[start]

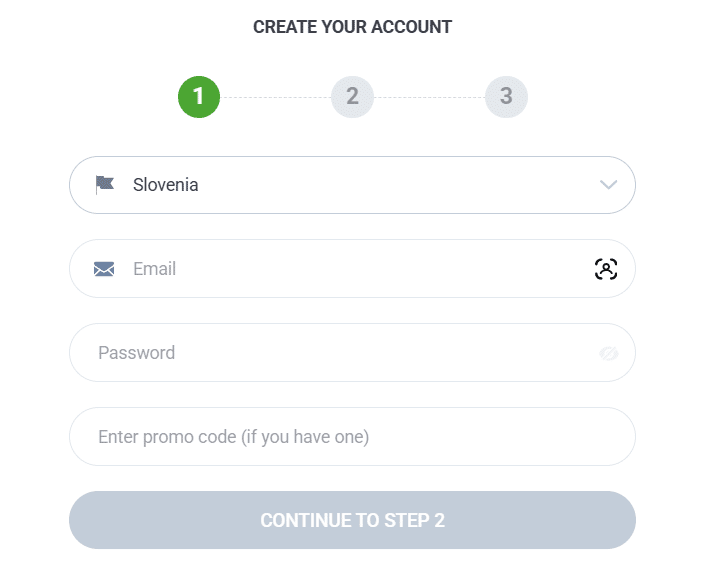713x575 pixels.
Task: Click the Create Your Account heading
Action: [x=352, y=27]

[end]
[start]

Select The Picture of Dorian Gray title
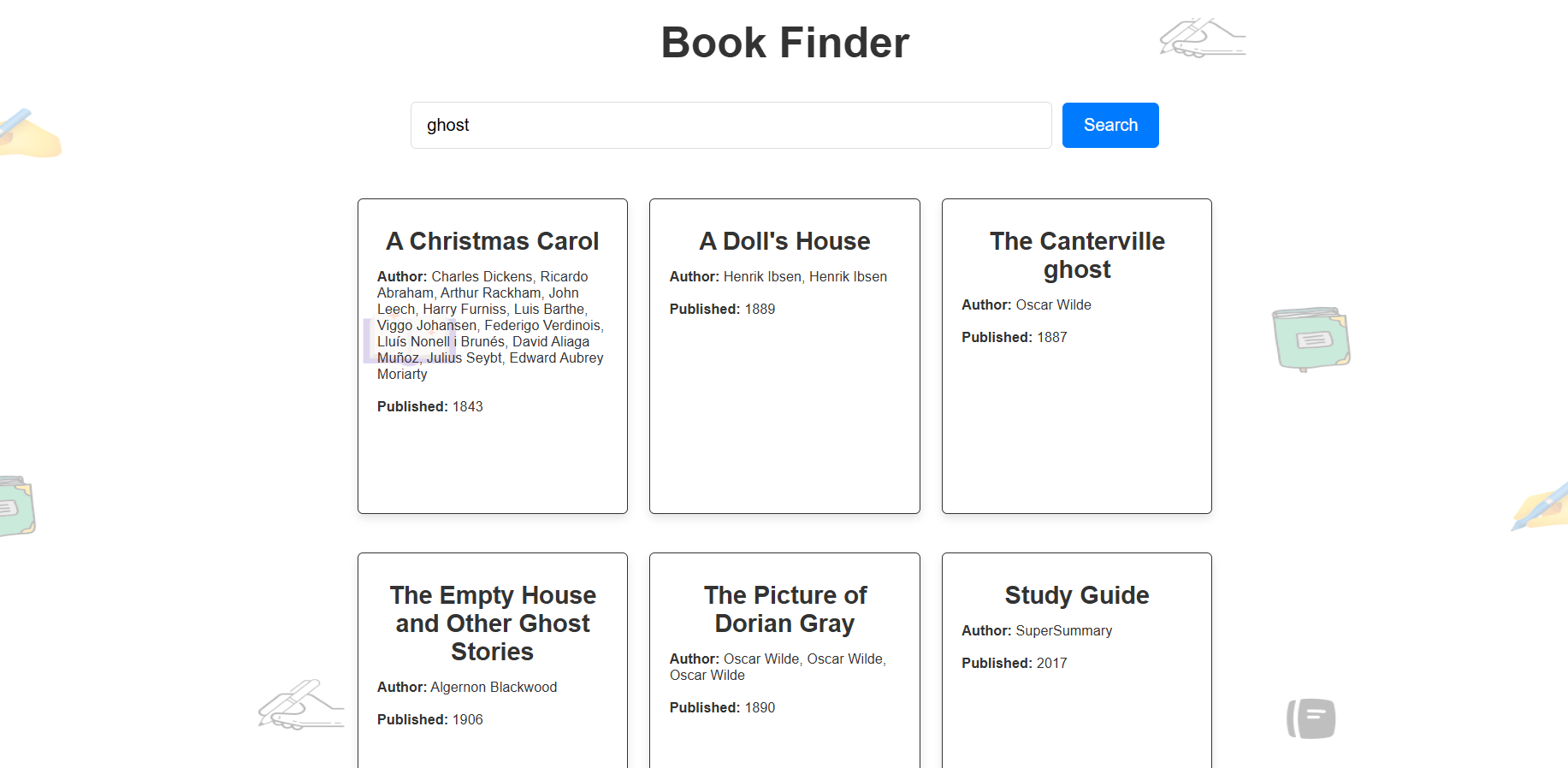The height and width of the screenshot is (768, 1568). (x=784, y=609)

[end]

# Given instruction
Return, word for word, the lines of the records starting at the line that contains "713x575 pixels." and ending with the line that contains "Action: [x=352, y=27]". Leave the pictures out of your answer.

# Solution to this task
713x575 pixels.
Task: Click the Create Your Account heading
Action: [x=352, y=27]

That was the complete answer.